We now also automatically include the Hanami::Action::Cookies
module into any ApplicationAction
if cookies are enabled. This removes yet another implmentation detail and piece of boilerplace that users would otherwise need to consider when building their actions. I’m really happy with how the ApplicationAction
idea is enabling this kind of integration in such a clean way.
Check out the finer details in the PR to hanami-controller and witness the corresponding code removal from hanami itself.
It’s been a while now since I released my original Hanami 2 application template, which still serves as a helpful base for traditional all-in-one web applications.
But this isn’t the only good use for Hanami 2! I think it can serve as a helpful base for any kind of application. When I had a colleague ask me on the viability of Hanami to manage a long-running system service, I wanted to demonstrate how it could look, so I’ve now released an Hanami 2 minimal application template. This one is fully stripped back: nothing webby at all, just a good old lib/
and a bin/app
to demonstrate an entry point. I think it really underscores the kind of versatility I want to achieve with Hanami 2. Go check it out!
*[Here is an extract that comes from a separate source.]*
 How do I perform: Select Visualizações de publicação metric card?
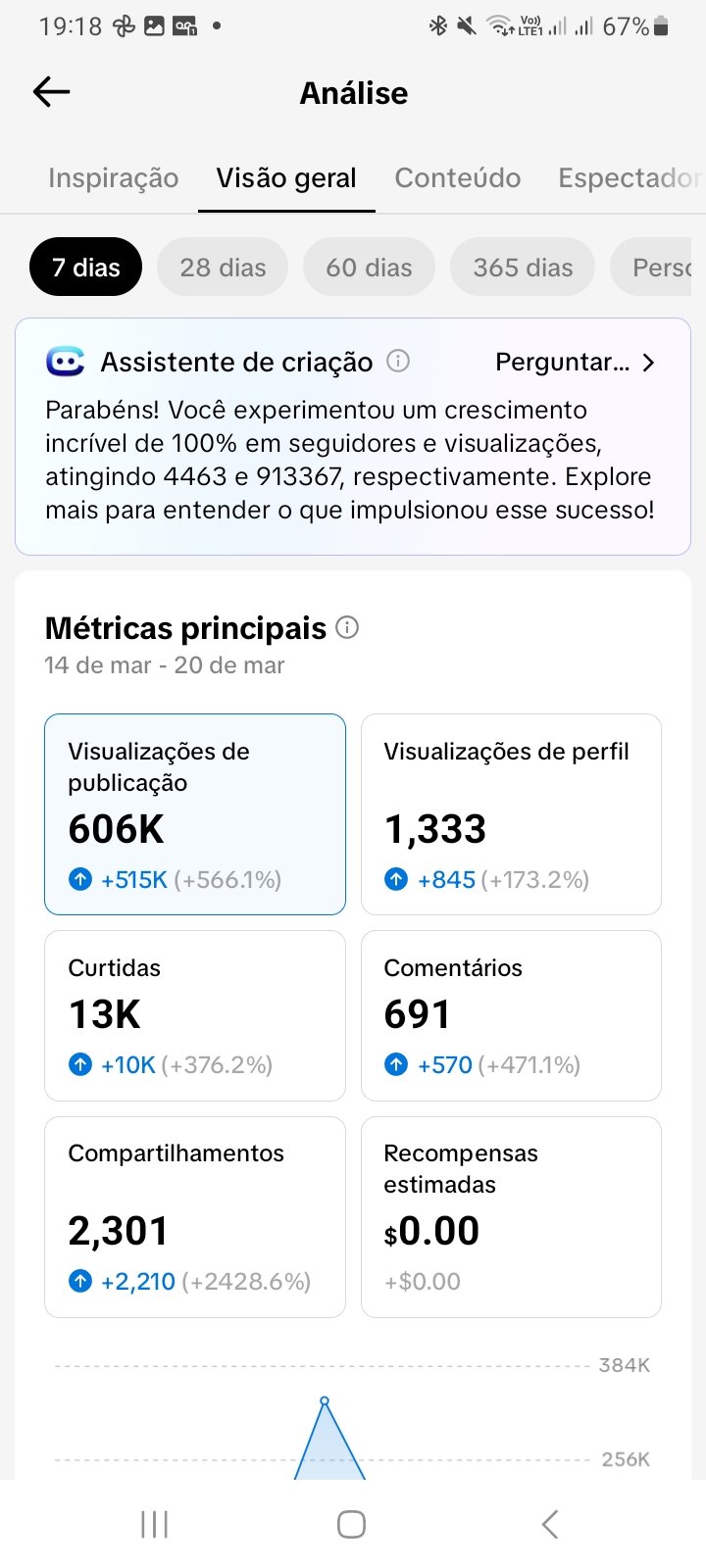click(x=195, y=813)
Last but not least, one evening I was investigating just how many files were required as one of my applications booted. I noticed an unusually high number of concurrent-ruby files being required. Turns out this was an unintended consequence of requiring dry-types. One single-line PR later and now a require "dry/types"
will load 242 fewer files!
It’s taken quite some doing to get to this moment, where an Hanami 2.0.0.alpha2 release finally feels feasible. As you’d detect from my previous posts, it’s felt tantalisingly close for every one of the last few months. As you’d also detect from this post, the final stretch has involed a lot of focused, fiddly, and let’s face it, not all that exciting work. But these are just the kind of details we need to get right for an excellent framework experience, and I’m glad I could continue for long enough to get these done.
I’m keenly aware that there’ll be much, much more of this kind of work ahead of us, but for the time being, I’m savouring this interstice.
In fact, I’ve even given myself a treat: I’ve already started some early explorations of how we could adapt dry-system to fit with zeitwerk so that we can reliable autoloading a part of the core Hanami 2 experience. But more on that later ;)
I now have a sponsors page on this here site, which contains a small list of people to whom I am very thankful. I’d really love for you to join their numbers and sustain my open source work.
As for the next month, new horizons await: I’ll start working out some alpha2 release notes (can you believe it’s been nearly 2 years of work?), as well as continuing on the zeitwerk experiment.
See you all again, same place, same time!